▶ **How to complete this task**: Find the line with "Task: Click 国家药品监督管理局 site title text" in the data below. Repeat it and every line after it exactly, but not the pictures.
** Opening Given entries block **
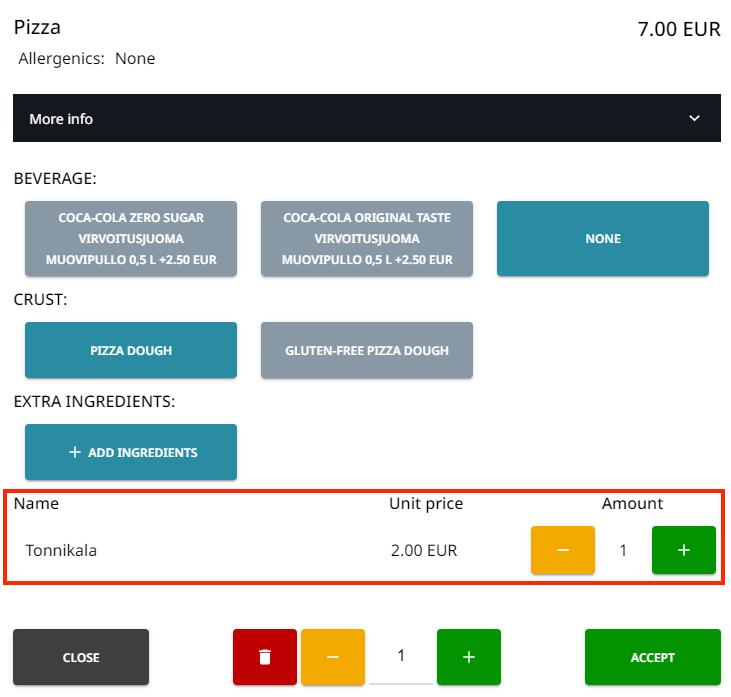Switch crust to Gluten-Free Pizza Dough
The height and width of the screenshot is (697, 731).
[367, 350]
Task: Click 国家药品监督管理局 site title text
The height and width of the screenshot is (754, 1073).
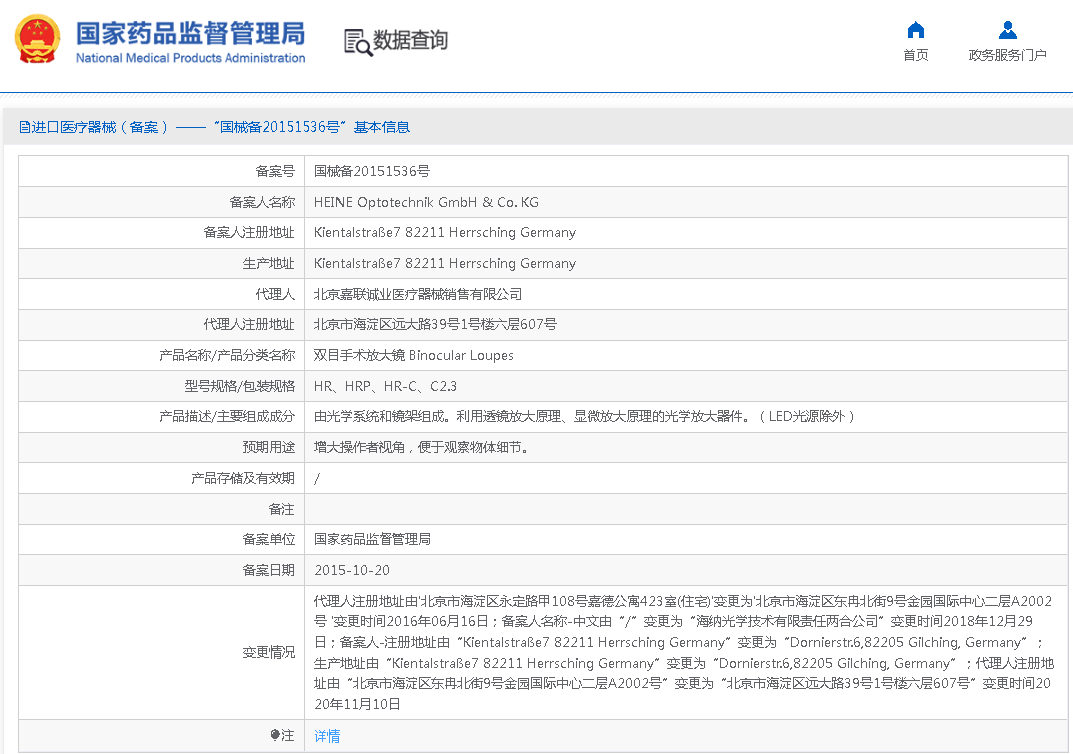Action: (190, 32)
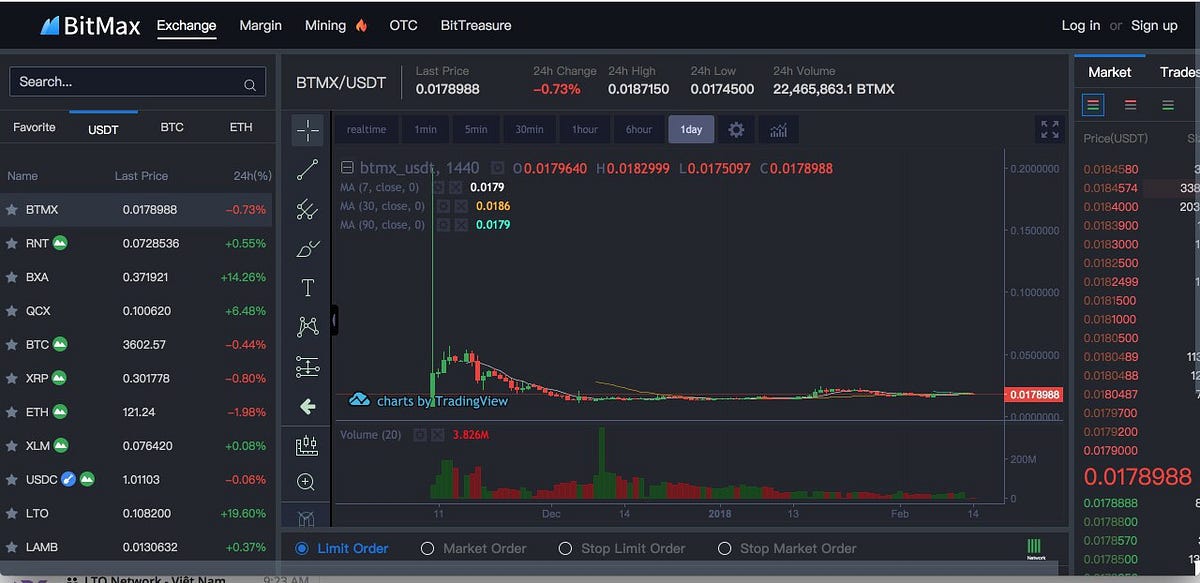Click the magnifier zoom tool on chart sidebar
Viewport: 1200px width, 583px height.
point(307,481)
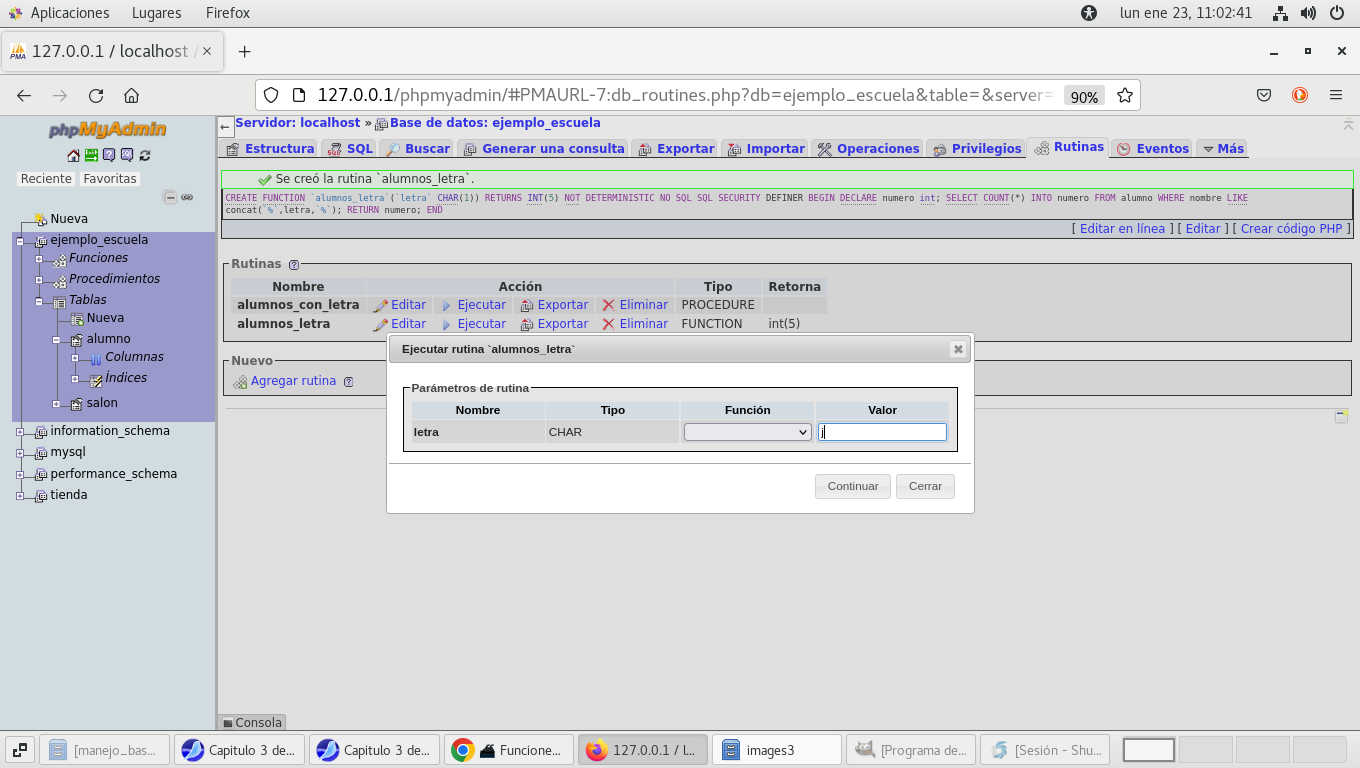
Task: Open the Más tab dropdown
Action: (1222, 148)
** Closing Given entries block **
▶ **Written solution**:
Task: Click 国家药品监督管理局 site title text
The height and width of the screenshot is (754, 1073).
Action: (190, 32)
Click the magnifier zoom tool on chart sidebar
Viewport: 1200px width, 583px height.
point(307,481)
Task: Open the Más tab dropdown
Action: (1222, 148)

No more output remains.